I wanted to scan different types of documents and keep it in a network folder. M-Files will scan and perform ocr before importing it into M-Files.

Then, i would like to have all the metadata populated automatically so that the user will not have to check all the document again one by one.

For auto classification, we can achieve this by using M-Files Discovery. However, i am not sure on the auto metadata part.

The information extractor only suggest us the metadata but we need it to be automatically created.

I can only think of 1 option which is OCR source value configuration but this will only work if you are scanning same type of document with same layout. In this case, it will be different document, different layout and not sure whether we can retrieve the content as the metadata.

  • M-Files Discovery can add metadata automatically using Information Extractor and Smart Metadata starting from the August '21 release.
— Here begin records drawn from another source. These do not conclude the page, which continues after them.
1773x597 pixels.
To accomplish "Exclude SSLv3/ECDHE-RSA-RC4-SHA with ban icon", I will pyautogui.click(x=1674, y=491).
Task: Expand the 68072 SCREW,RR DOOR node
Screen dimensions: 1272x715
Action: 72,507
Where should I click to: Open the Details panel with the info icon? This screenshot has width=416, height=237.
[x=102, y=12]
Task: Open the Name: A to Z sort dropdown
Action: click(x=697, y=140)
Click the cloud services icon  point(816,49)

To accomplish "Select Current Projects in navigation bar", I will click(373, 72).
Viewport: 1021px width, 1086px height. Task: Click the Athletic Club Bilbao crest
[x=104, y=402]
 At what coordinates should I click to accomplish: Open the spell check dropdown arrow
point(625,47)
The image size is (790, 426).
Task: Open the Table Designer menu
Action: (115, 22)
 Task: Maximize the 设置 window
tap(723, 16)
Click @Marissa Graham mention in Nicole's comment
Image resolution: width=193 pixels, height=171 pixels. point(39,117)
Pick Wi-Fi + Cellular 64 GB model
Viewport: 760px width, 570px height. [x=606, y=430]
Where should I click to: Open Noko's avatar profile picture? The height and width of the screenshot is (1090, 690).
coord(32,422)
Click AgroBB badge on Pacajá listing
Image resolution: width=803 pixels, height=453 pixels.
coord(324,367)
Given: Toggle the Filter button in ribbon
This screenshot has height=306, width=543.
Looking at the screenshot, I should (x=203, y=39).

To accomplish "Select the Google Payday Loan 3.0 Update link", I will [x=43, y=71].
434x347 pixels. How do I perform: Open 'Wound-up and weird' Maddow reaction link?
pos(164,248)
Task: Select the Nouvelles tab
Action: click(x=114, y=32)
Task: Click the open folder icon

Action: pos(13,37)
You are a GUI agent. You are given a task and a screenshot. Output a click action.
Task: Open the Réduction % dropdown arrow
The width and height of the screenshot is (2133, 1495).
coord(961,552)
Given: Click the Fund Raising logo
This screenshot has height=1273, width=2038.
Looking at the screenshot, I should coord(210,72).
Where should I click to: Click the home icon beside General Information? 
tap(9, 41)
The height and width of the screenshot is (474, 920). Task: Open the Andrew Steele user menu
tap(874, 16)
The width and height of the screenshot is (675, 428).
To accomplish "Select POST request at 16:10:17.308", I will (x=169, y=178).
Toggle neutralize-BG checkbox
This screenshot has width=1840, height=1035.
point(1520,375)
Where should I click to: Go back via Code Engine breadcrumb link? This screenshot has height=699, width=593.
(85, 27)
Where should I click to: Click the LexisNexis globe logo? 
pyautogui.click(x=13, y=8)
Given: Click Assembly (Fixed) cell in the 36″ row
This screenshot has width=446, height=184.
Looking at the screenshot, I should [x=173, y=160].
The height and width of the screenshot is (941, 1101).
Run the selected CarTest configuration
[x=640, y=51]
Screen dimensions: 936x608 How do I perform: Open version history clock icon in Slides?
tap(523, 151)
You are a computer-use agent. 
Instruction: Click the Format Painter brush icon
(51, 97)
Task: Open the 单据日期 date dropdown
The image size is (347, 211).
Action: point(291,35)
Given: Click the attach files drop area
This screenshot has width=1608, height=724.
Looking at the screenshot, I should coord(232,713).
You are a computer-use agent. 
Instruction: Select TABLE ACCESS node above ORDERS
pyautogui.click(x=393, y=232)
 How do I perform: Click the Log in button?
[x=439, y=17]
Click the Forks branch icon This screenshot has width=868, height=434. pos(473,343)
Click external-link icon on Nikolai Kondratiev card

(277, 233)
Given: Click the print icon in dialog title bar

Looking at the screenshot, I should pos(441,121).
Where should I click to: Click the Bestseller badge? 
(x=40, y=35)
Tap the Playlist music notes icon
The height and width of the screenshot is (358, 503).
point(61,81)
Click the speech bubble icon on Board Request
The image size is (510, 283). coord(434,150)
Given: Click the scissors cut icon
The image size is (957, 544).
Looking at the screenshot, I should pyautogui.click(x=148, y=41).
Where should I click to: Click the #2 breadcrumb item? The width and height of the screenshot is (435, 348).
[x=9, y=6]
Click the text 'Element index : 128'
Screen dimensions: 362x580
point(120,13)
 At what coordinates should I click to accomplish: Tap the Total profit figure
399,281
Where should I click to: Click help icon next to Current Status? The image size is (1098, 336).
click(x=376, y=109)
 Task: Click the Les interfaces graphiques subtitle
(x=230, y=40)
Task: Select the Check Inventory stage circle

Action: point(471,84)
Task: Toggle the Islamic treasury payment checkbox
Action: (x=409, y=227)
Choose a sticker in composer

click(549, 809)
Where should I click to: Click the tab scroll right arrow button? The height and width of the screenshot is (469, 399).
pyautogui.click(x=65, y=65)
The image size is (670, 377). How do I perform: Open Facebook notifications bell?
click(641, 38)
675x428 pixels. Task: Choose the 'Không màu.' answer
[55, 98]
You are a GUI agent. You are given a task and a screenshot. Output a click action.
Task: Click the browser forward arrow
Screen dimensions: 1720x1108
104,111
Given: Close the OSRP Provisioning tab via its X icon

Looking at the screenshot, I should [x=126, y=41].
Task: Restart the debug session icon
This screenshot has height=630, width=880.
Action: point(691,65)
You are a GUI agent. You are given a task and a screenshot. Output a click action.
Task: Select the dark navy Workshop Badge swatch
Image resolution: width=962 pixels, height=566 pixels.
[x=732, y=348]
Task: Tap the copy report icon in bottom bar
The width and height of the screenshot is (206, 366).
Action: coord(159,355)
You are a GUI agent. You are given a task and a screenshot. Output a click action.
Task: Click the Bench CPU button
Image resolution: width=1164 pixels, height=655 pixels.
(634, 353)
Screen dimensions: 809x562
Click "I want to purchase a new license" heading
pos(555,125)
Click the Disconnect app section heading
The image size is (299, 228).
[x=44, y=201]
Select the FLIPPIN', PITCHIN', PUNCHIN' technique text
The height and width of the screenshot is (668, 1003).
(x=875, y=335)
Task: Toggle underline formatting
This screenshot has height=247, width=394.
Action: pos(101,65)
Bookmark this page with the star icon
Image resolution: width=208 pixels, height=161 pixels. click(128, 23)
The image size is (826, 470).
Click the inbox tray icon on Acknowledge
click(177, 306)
    Whether or not this will work in your case really depends on what kind of information you need to extract from the documents: for instance, is it always in a well-defined pattern that can be configured with a regular expression and so on. If it is more line item type data (from an invoice, for instance) then these intelligent services won't be able to help and you will probably need to look into third-party capture solutions with more advanced extraction options.

  • Hi Joonas, 

    Really appreciate your response. Just wanted to make sure both of us are on the same page, let me just give you a brief flow.

    Normally, this is what we do.

    The user adds a document to M-Files -> The document is analyzed for metadata suggestions - > Metadata suggestions are generated - > The user tags the document with Metadata -> The document is added to the vault

    I wanted to removes these extra 2 steps so that it will be something like this:

    The user adds a document to M-Files -> The document is analyzed for metadata suggestions - > The document is added to the vault automatically with metadata suggestion.

    So from the end user perspective, they don't have to do anything (e.g choose the suggestion). The file could be automatically imported from external file sources (e.g: scanned file folder) and M-Files will automatically choose the best metadata for these files without the user having to choose the suggestion. It will be transparent to the user.

  • Yes, M-Files Discovery works in the background and can apply metadata automatically to documents both in the vault and in connected external repositories (in case you have for instance Network Folder Connector configured to access files on a network share). This background operation works at its own pace so the metadata is not applied immediately as the user saves the document to the vault but at some point as Discovery works through the vault content.